Metadata are descriptive elements in a standardized format that are necessary for identification, discovery, access, and use of information products such as software and data. Metadata answer fundamental questions such as who, what, when, where, why, and how.

Metadata for a software project are stored and maintained in a file called code.json located at the top-level of the project repository in GitLab. This code.json file is in JavaScript Object Notation (JSON) format. The code.json file provides basic information about the project and official software information products and will be aggregated with the information from other Department of the Interior software projects to form the Departmental Enterprise Code Inventory, which is required by the Federal Source Code Policy. The code.json file is required for software information products but may be created for projects without official software information products.

JSON Overview


The JSON data format allows machine-to-machine communication with structured text.

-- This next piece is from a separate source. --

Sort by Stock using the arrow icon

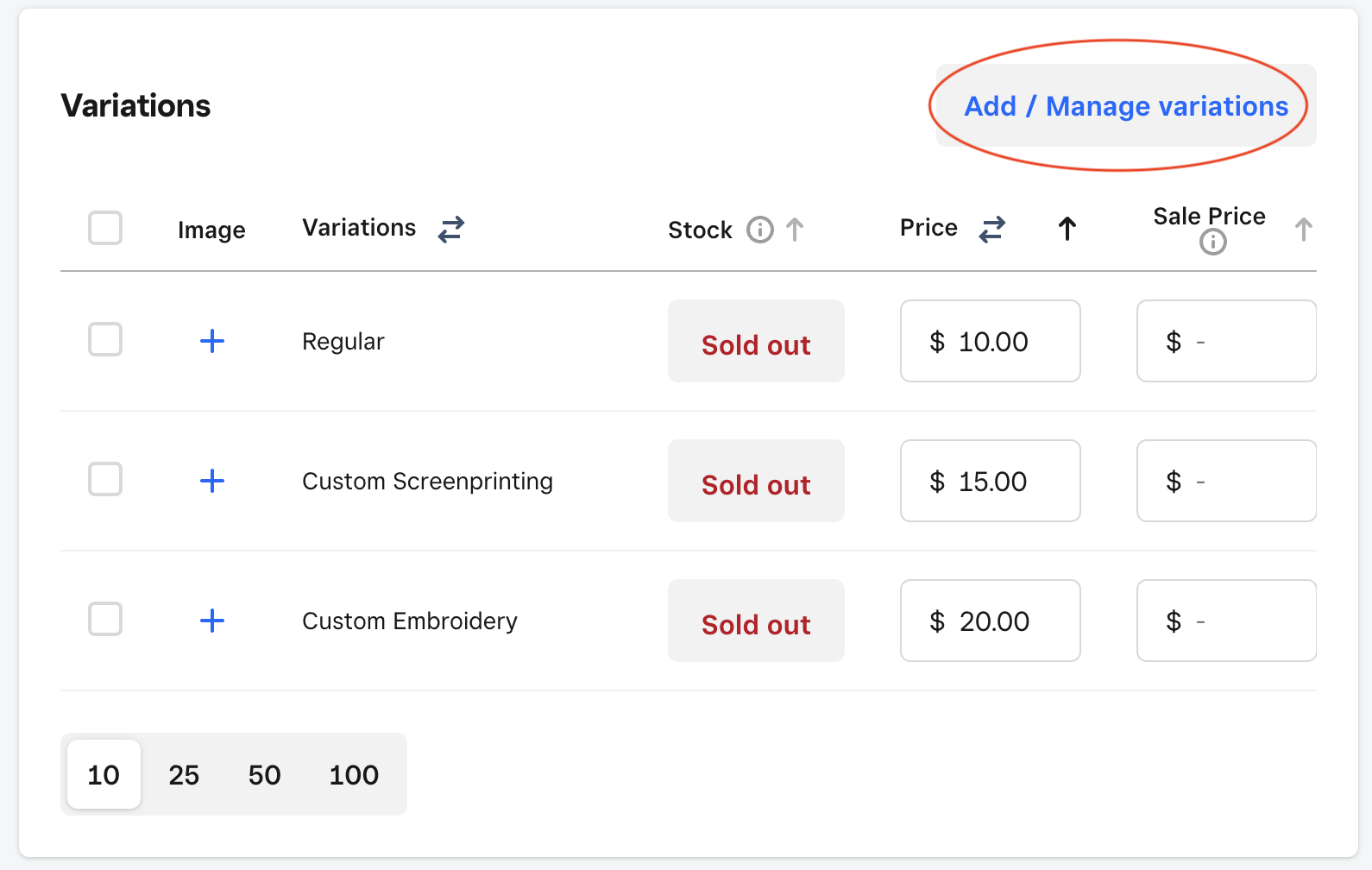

JSON is language agnostic.

When discussing the JSON Syntax, verbally note what data types need quotes and which do not.

Demonstrate the JSON Syntax in a text editor such as Visual Studio Code or RStudio. Point out that the editor recognizes the .json extension and provides syntax highlighting and indentation assistance.

JSON Syntax:

  • Use key/value pairs

    • keys are strings, indicated by double quotes
    • values can be:
      • strings ("Vlad Dracula"),
      • numbers (1.5),
      • objects ({"key": "value", "key2": "value2"}),
      • arrays ([lists]),
      • boolean (true / false), or
      • null
    • separate keys from values with a colon
      • Format: "key": "value"
      • Example: "name": "Vlad Dracula"
  • Separate key/value pairs with commas:

    JSON

    {
        "name": "Vlad Dracula",
        "organization": "U.S. Geological Survey"
    }

Callout

Note: Many other languages (e.g., Python) allow trailing commas; however, trailing commons are considered an error for JSON syntax. For example, the following would give you an error:

JSON

{
  "name": "Vlad Dracula",
  "organization": "U.S. Geological Survey",
}

Generally, a JSON file will contain an object or an array. If it is an object, it will start and end with curly brackets {}. If it is an array, it will start and end with square brackets [].

Let us create a JSON file in our GitLab project space with the filename hello-world.json.

Screenshot showing a red circle around where to click to create a new file in a GitLab repository
Screenshot of adding a new file to a GitLab repository

In the web browser, add the following content to hello-world.json:

JSON

{
    "greeting": "hello-world"
}

Notice that in our example, our JSON represents an object since it starts with curly brackets. Also, notice that the GitLab web editor provides some highlighting and indentation assistance similar to what a desktop editor might provide.

You can use a JSON Validator like JSON Formatter & Validator to format and check your JSON.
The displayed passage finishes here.